**Brief:**
Please set down only the lines running from the one with "Where should I" through the last line of the entries, exactly as written and without any pictures.
*** Begin section ***
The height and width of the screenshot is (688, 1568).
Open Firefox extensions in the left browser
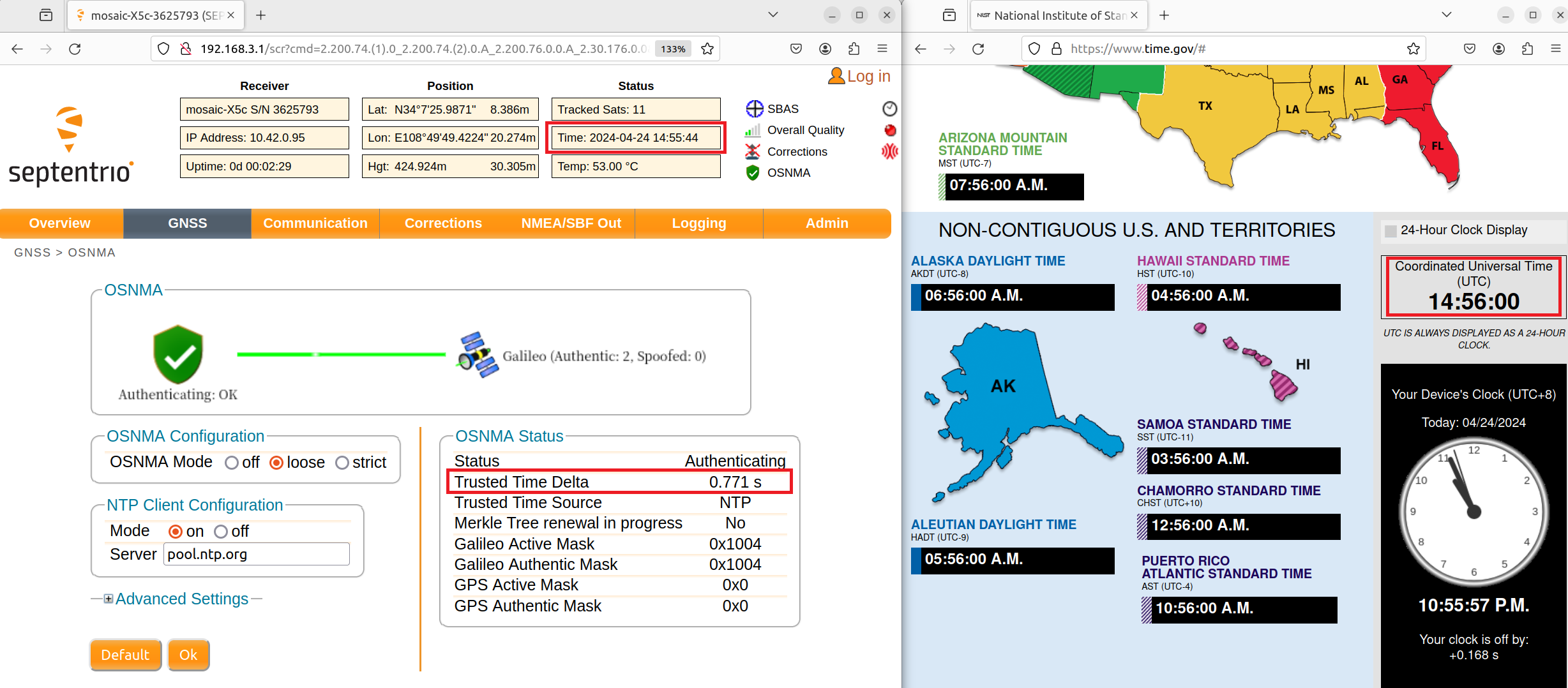(854, 49)

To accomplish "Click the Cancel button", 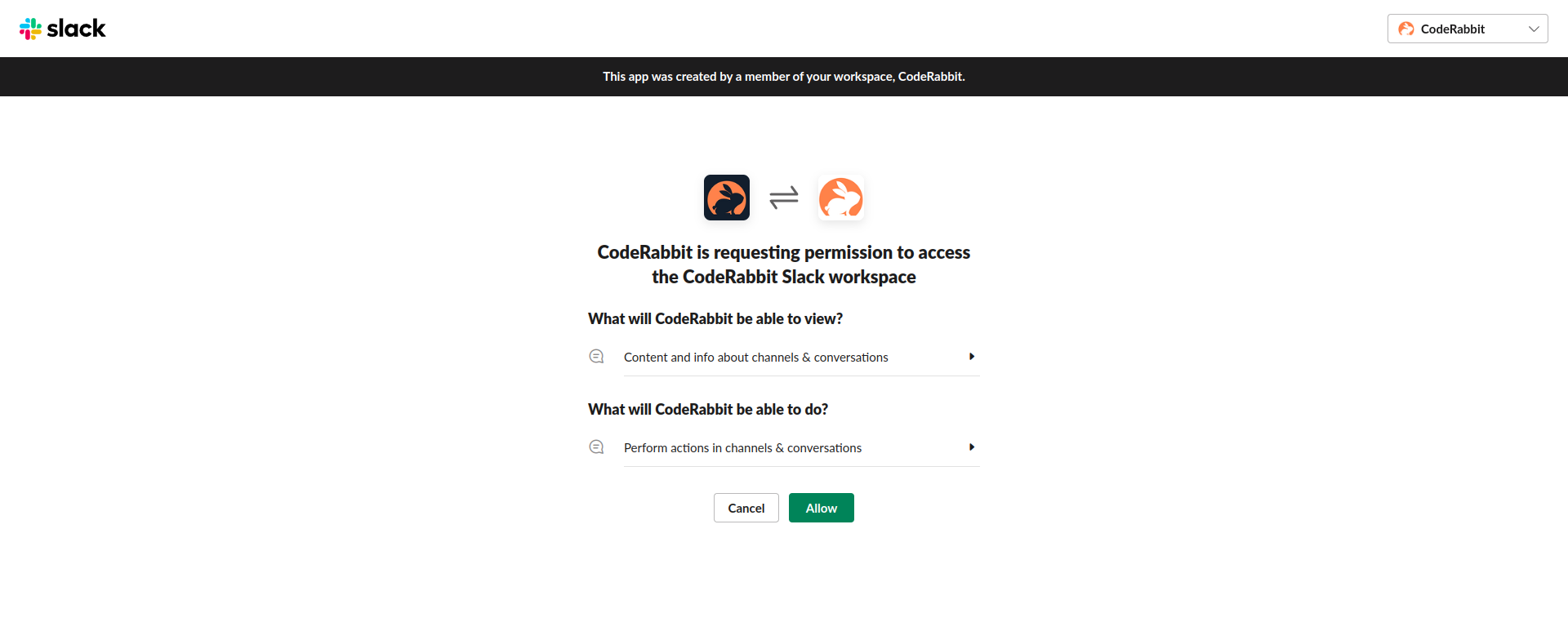I will [746, 508].
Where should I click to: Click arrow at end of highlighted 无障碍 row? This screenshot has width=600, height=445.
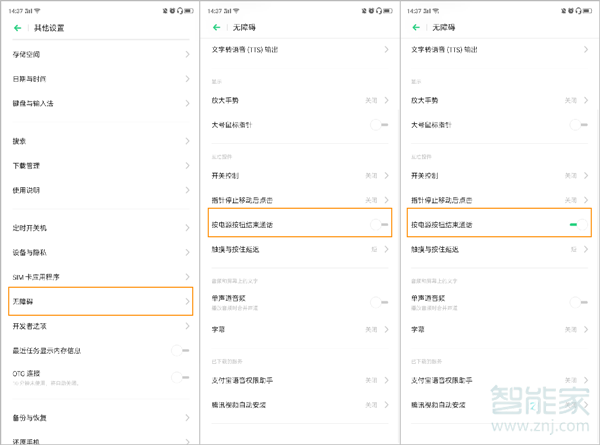pos(187,300)
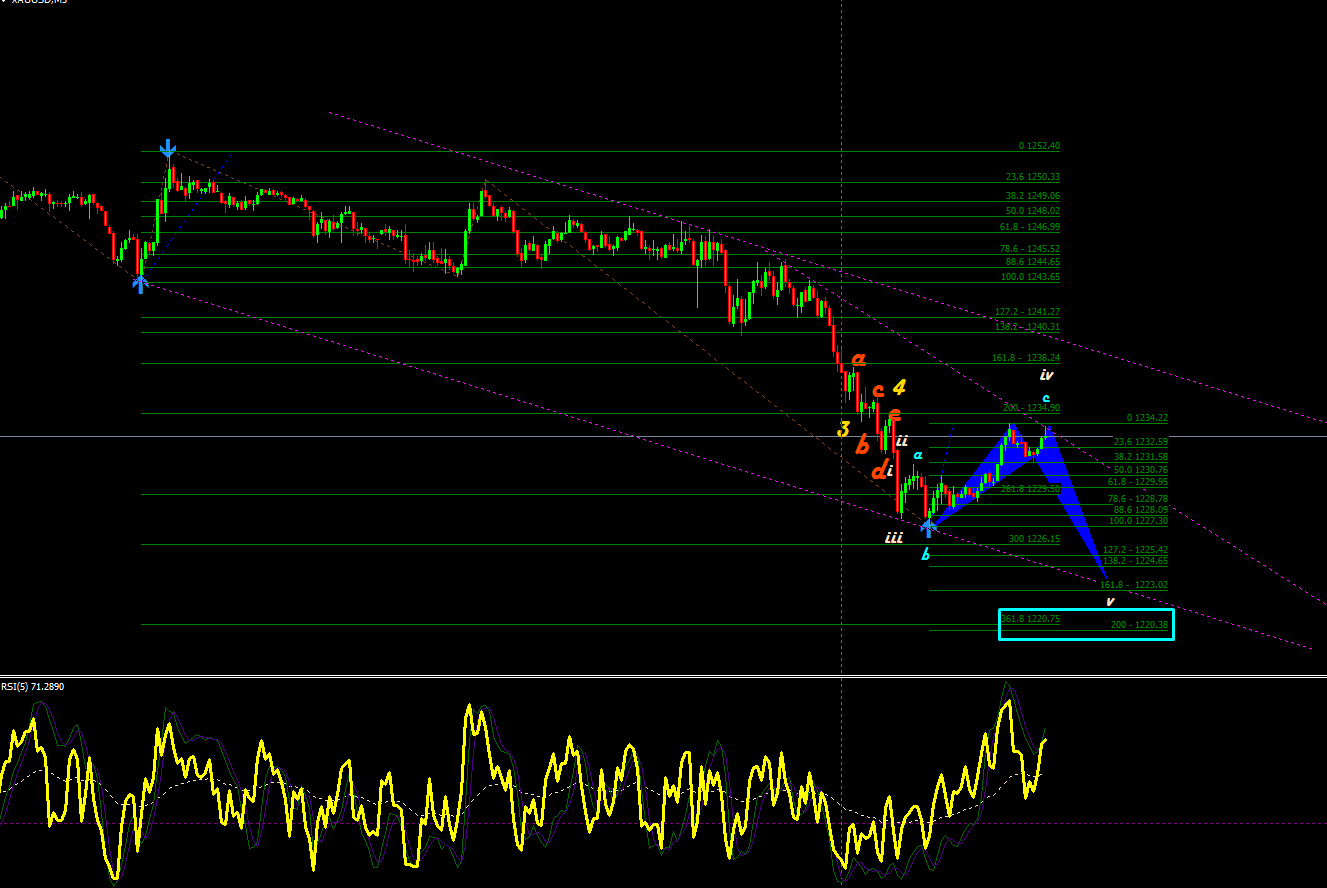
*** End section ***
**Solution for this exercise:**
Where should I click to: Click arrow at end of highlighted 无障碍 row? This screenshot has width=600, height=445.
pos(187,300)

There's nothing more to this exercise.